> JOB ITEM
Convert the lines of the records below, from the line with "Locate an element" to the line with "left-tick-label: -20 is", into a JSON list of strings with one string per line. Leave out any blank lines.

(Source records)
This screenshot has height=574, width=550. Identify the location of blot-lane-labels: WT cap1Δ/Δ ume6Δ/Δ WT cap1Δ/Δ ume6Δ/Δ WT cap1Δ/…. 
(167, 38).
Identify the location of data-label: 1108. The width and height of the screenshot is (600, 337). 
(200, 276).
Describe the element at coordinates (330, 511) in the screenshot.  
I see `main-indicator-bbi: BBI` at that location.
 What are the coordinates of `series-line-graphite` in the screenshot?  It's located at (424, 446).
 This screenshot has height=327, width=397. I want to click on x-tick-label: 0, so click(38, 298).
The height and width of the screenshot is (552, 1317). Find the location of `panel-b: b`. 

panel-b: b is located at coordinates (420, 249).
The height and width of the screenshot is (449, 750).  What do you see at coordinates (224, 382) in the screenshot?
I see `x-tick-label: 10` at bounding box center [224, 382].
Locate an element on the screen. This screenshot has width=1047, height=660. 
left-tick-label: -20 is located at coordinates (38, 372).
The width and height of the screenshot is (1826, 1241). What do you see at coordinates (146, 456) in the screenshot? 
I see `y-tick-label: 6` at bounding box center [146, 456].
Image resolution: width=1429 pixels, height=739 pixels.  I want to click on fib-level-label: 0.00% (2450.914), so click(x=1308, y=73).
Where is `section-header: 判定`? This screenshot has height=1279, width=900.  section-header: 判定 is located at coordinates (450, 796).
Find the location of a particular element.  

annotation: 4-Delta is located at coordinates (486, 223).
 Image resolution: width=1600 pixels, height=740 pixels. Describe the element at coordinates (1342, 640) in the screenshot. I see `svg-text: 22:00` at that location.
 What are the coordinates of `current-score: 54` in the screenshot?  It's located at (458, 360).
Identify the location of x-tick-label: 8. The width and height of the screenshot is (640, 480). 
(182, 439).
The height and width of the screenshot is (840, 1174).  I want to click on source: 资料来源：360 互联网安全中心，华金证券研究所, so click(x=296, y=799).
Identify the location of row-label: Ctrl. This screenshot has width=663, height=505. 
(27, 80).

> OUTPUT OF THE EXERCISE
[
  "Locate an element on the screen. This screenshot has width=1047, height=660. ",
  "left-tick-label: -20 is located at coordinates (38, 372)."
]